(Saved data entries)
>>>
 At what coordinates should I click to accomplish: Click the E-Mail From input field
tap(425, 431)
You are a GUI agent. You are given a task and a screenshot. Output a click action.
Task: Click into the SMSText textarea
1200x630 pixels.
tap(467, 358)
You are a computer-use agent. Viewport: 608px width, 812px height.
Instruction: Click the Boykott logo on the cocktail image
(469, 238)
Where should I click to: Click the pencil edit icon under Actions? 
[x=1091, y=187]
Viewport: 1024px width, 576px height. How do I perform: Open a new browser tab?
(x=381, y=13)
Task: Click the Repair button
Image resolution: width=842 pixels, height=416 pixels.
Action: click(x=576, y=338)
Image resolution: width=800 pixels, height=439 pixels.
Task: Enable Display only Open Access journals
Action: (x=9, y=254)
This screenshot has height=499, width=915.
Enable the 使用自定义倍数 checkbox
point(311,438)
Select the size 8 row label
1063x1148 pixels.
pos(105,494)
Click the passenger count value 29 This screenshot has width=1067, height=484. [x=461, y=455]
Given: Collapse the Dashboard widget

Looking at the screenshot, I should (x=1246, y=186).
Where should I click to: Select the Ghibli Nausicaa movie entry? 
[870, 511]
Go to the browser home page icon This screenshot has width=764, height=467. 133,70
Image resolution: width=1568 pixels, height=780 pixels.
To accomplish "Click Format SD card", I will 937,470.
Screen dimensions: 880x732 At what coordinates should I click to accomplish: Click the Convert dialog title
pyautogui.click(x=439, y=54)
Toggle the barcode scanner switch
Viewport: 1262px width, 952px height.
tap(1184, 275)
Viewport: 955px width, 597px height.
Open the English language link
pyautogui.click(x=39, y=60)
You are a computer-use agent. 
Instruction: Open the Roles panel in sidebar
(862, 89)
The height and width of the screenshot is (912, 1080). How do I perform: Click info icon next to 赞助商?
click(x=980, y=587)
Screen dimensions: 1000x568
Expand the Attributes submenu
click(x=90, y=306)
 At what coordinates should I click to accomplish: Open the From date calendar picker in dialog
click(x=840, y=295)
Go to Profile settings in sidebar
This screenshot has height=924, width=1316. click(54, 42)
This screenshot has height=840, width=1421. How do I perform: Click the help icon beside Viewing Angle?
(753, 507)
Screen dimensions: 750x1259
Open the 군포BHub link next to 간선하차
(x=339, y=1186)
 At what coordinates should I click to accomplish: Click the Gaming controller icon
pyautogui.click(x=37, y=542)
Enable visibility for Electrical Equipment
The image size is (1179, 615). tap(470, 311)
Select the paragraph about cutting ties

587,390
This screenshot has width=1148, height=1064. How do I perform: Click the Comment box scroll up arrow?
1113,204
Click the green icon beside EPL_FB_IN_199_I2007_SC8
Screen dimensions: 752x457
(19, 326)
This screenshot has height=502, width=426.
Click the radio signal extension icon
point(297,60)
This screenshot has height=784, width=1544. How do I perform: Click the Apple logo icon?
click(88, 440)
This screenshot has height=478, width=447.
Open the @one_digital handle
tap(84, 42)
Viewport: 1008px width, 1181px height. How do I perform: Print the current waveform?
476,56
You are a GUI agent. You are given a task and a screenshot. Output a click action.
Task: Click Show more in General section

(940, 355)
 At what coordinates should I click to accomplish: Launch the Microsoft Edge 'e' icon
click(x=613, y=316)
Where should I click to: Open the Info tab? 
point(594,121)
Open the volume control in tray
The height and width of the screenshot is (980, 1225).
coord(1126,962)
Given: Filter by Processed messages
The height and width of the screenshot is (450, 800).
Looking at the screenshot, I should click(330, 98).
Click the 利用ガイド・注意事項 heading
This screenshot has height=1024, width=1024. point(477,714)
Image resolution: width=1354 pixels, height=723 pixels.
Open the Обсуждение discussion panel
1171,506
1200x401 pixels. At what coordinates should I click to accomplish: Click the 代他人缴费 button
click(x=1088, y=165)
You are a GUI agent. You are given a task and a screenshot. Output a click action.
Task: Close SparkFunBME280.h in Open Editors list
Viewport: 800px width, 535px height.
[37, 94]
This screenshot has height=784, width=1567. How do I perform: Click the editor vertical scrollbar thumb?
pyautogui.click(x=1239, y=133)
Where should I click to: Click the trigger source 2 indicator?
<<<
◆ **Work to complete**: Could you retype exactly the lines from the one containing "Task: Click Show more in General section" through the final line of the data above, and no others?

◆ **Result of this task**:
Task: Click Show more in General section

(940, 355)
 At what coordinates should I click to accomplish: Launch the Microsoft Edge 'e' icon
click(x=613, y=316)
Where should I click to: Open the Info tab? 
point(594,121)
Open the volume control in tray
The height and width of the screenshot is (980, 1225).
coord(1126,962)
Given: Filter by Processed messages
The height and width of the screenshot is (450, 800).
Looking at the screenshot, I should click(330, 98).
Click the 利用ガイド・注意事項 heading
This screenshot has height=1024, width=1024. point(477,714)
Image resolution: width=1354 pixels, height=723 pixels.
Open the Обсуждение discussion panel
1171,506
1200x401 pixels. At what coordinates should I click to accomplish: Click the 代他人缴费 button
click(x=1088, y=165)
You are a GUI agent. You are given a task and a screenshot. Output a click action.
Task: Close SparkFunBME280.h in Open Editors list
Viewport: 800px width, 535px height.
[37, 94]
This screenshot has height=784, width=1567. How do I perform: Click the editor vertical scrollbar thumb?
pyautogui.click(x=1239, y=133)
Where should I click to: Click the trigger source 2 indicator?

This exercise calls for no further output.